Guest Blog: Don’t Stifle KIPP’s Success
The past couple of years have been an exciting time for education in Baltimore. Charter schools are thriving, enrollment is up, and test scores at some schools are equal to those of suburban schools for the first time in a generation. One charter school, KIPP Ujima Village Academy, is consistently one of the highest performing middle schools in the state. And now, as featured this morning on CNN’s Back to School Series, KIPP Ujima’s very program is threatened because it doesn’t conform with the instructional day as defined by Baltimore City’s collective bargaining agreement.
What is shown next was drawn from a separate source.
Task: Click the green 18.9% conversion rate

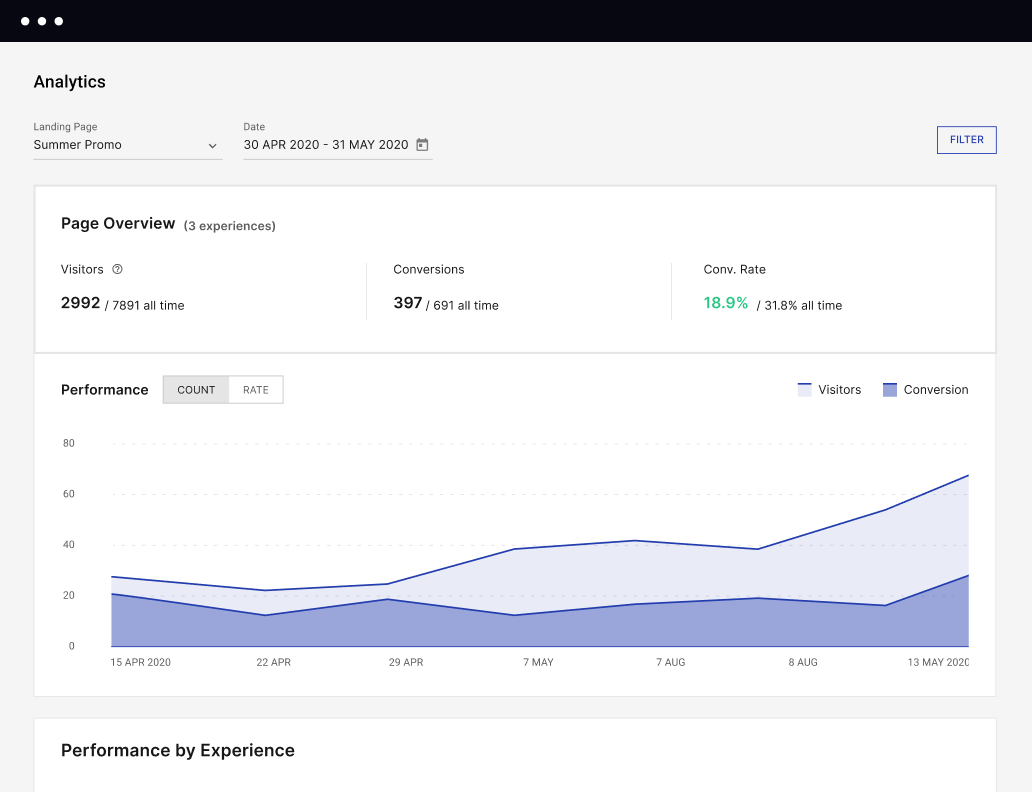Action: (725, 302)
For seven years, KIPP Ujima teachers have agreed to voluntarily work the long hours determined by the schools culture (9 hours a day, plus 2 Saturdays a month). In exchange for these long hours, KIPP Ujima teachers are paid 18 percent more than the salary scale paid by Baltimore Public Schools meaning that Ujima teachers are among the city’s highest-paid. But now, according to the union, 18 percent isn’t enough-- it needs to be 33 percent. And these salary demands are being enforced in a tough economic year when jobs are hard to find.
So here is a case of a good school, doing right by its students and teachers and making achievement gains, forced to make sacrifices in order to abide by rules created in a bureaucratic system. KIPP Ujima has cut hours and staff in order to comply, but the trade-off punishes kids who directly benefit from extended time in school.
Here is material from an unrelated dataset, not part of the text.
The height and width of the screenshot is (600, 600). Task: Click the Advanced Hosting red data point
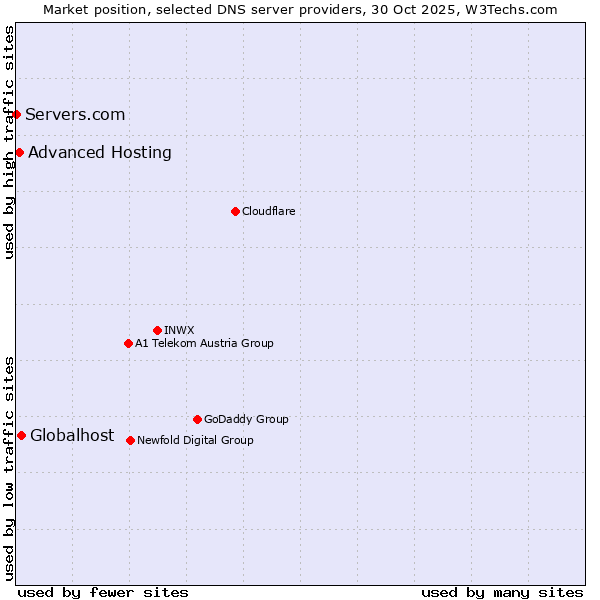[20, 152]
It’s crazy that students in successful programs like KIPP Ujima have to suffer to meet the rules of a collective bargaining agreement for a giant school system, a collective bargaining agreement that only sees a “one-size-fits-all” solution for teachers and education programs. Maryland’s charter school law states it’s purpose is to develop “innovative learning opportunities and creative educational approaches.” When charter schools are forced to follow union rules and not able to negotiate their own agreements, they are forced to scale down innovative ideas, like extended school days and Saturday classes.
Both the Baltimore Sun and the Washington Post agree: don’t try to fix what is already working. Everyone interested in continuing the successes in Baltimore needs to work to change Maryland’s charter law, and make the path of education reform as bright and clear as the students that walk through KIPP Ujima Village Academy’s doors each day.
How can a charter school fulfill its purpose if it is subjected to the rules of the union? The succes of the students should be reason enough to find a way to work with the mission of the charter school despite union rules. Otherwise, why do we have charter schools?